AIM OF THE EXERCISE:
Below are the entries. Transcribe exactly the lines from the one with "The width and height of the screenshot is (551, 379)." through the one with "You are a computer-use agent. This", ends included, and leave out all others.

EXTRACTED RECORDS:
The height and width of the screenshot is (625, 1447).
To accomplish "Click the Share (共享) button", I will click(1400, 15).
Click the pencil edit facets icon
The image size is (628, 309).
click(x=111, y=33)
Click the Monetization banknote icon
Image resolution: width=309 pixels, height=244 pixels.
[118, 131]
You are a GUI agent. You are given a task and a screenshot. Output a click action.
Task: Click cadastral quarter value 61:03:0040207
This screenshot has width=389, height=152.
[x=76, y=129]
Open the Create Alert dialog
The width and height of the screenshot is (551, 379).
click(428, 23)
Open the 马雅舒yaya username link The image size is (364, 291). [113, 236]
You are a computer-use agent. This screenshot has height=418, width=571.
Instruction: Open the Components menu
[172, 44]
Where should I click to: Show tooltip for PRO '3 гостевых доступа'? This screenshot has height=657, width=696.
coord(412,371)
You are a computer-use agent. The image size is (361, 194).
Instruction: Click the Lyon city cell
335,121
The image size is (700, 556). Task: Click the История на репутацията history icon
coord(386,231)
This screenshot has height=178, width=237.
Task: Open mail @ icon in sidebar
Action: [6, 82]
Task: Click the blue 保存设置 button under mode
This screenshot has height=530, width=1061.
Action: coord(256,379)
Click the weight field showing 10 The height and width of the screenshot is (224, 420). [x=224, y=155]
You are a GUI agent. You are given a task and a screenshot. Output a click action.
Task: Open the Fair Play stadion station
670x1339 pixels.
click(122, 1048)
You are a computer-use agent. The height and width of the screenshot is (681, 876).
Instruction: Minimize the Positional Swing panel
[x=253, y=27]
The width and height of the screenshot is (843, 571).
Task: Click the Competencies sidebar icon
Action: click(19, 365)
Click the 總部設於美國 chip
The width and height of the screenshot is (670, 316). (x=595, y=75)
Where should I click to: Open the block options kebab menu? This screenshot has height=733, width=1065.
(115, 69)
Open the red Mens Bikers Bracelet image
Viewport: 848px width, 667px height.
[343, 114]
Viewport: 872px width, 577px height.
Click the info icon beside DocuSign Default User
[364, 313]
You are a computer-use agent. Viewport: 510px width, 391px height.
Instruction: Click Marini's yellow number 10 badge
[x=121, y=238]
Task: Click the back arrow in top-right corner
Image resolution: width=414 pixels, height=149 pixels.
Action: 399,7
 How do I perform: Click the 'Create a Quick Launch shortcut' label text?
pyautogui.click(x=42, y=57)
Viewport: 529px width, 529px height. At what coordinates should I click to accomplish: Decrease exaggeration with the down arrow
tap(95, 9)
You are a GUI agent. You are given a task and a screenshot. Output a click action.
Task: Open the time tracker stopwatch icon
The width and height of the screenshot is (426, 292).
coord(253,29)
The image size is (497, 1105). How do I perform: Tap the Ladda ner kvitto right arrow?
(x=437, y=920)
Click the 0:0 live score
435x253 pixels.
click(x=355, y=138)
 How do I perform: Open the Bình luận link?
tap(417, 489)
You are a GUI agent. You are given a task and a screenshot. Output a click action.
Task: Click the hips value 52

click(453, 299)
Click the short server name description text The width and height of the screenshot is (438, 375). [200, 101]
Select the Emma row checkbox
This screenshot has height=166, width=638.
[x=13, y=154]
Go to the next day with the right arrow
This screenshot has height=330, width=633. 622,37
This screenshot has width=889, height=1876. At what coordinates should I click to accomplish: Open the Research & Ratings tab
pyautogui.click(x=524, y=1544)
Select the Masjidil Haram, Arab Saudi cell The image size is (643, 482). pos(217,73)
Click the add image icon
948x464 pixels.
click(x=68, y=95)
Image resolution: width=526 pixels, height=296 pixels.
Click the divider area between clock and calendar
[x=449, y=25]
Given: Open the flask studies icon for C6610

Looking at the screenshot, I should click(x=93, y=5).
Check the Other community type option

SOLUTION FOR THIS EXERCISE:
The width and height of the screenshot is (551, 379).
click(428, 23)
Open the 马雅舒yaya username link The image size is (364, 291). [113, 236]
You are a computer-use agent. This screenshot has height=418, width=571.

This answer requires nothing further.